Frequently Asked Questions

General Questions

What is Agent-Tunix?

Agent-Tunix is a framework for training language models using GRPO (Group Relative Policy Optimization) with parameter-efficient fine-tuning via LoRA. It’s designed for reinforcement learning from reward feedback.

What models does Agent-Tunix support?

Currently supports Google Gemma3 family:

Gemma3 270M (lightweight)
Gemma3 1B (standard)
Gemma3 4B (large)

Can be extended to other models by adding configuration files.

Do I need multiple GPUs to use Agent-Tunix?

No. The framework works on a single GPU. For smaller models (270M), even 11GB GPUs (like RTX 2080 Ti) can work. Multi-GPU support is optional for faster training.

Can I run on CPU?

Not recommended. The framework is optimized for GPUs. You can set device=cpu but training will be very slow.

What’s the difference between GRPO and other RL methods?

GRPO (Group Relative Policy Optimization):

Generates K responses per prompt
Normalizes rewards relative to the group
More sample-efficient than standard PPO
Designed for discrete sequence generation

Do I need to understand GRPO to use Agent-Tunix?

No. You can use the framework with default settings without understanding GRPO details. The configuration handles most complexity.

Setup and Installation

I’m getting CUDA errors.
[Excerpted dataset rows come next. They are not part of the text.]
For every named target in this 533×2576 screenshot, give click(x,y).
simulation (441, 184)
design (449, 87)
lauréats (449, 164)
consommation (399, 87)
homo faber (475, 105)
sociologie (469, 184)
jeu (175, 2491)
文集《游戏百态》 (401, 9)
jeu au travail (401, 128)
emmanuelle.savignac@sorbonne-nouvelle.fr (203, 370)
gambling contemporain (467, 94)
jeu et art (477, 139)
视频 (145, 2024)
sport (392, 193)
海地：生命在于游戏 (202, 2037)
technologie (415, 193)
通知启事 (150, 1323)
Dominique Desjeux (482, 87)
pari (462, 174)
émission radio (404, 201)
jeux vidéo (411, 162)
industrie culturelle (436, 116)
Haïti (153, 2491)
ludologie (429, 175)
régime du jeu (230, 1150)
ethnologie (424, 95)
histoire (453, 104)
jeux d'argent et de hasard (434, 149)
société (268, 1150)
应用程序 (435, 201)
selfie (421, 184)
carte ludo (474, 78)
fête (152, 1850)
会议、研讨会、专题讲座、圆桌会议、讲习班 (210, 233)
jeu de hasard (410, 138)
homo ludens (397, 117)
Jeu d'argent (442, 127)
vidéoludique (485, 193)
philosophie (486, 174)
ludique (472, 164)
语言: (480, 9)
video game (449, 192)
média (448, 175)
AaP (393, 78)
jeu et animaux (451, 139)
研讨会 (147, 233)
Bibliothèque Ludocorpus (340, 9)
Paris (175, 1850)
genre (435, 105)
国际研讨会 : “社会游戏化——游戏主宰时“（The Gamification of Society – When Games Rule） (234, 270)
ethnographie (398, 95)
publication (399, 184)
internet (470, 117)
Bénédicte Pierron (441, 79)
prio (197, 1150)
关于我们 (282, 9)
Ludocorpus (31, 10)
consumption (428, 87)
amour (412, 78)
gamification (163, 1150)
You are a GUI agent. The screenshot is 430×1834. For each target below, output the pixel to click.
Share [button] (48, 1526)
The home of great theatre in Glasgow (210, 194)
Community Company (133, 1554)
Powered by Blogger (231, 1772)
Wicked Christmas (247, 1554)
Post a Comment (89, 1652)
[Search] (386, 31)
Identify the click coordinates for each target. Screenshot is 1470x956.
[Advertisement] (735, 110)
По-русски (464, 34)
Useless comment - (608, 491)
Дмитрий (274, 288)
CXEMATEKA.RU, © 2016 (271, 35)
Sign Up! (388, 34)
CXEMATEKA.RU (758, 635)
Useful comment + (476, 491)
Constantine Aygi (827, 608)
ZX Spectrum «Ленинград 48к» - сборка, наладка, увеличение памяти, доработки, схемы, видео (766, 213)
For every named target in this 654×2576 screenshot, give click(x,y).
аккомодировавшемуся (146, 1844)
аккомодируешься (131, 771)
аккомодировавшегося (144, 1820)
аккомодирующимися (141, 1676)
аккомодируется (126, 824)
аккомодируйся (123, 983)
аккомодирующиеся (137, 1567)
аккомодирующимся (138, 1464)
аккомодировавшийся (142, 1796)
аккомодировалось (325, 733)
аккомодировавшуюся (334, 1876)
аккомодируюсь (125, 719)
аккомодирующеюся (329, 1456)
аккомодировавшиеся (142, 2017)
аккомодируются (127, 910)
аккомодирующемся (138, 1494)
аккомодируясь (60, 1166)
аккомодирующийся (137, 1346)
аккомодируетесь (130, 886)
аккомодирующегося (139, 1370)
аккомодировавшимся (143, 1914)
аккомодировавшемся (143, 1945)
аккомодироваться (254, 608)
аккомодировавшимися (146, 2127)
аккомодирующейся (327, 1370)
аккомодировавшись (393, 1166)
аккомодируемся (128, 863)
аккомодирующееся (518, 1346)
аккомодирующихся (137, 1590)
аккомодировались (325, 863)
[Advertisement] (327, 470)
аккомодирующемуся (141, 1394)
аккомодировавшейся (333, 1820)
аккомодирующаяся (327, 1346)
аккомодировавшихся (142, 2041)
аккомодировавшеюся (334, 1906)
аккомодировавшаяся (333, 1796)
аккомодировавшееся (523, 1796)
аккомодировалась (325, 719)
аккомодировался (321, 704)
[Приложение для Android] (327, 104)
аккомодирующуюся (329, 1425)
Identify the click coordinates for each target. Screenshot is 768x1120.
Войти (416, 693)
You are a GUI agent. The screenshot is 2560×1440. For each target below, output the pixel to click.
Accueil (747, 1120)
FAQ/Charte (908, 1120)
How do I fix this?

First, verify CUDA is installed:

python -m agent_tunix.utils check-gpu

If not installed, follow the Installation guide.

How much VRAM do I need?

Minimum requirements by model:

Gemma3 270M: 11GB (batch size 1)
Gemma3 1B: 24GB (batch size 2)
Gemma3 4B: 48GB (batch size 4)

See Configuration Guide for memory optimization tips.

How do I install with a different CUDA version?

See the Installation guide’s CUDA section for instructions.

Can I use WSL2 on Windows?

Yes. Install CUDA in WSL2 and follow normal installation steps. GPU passthrough works on WSL2.

Configuration

How do I override configuration values?

Use dot notation on command line:

python run_training.py optimizer.learning_rate=1e-5
python run_training.py model=gemma3_1b training.micro_batch_size=2

See Configuration Guide for more examples.

What’s the difference between parameters and overrides?

Parameters: Settings defined in YAML config files
Overrides: Command-line changes to parameters

Example:

# Parameter in conf/optimizer/adamw.yaml
learning_rate: 3e-6

# Override from command line
python run_training.py optimizer.learning_rate=1e-5

Can I use multiple experiments?

Yes. Use the +experiment= syntax:

python run_training.py +experiment=quick_test

Create custom experiments in conf/experiment/.

What’s the difference between +experiment and –multirun?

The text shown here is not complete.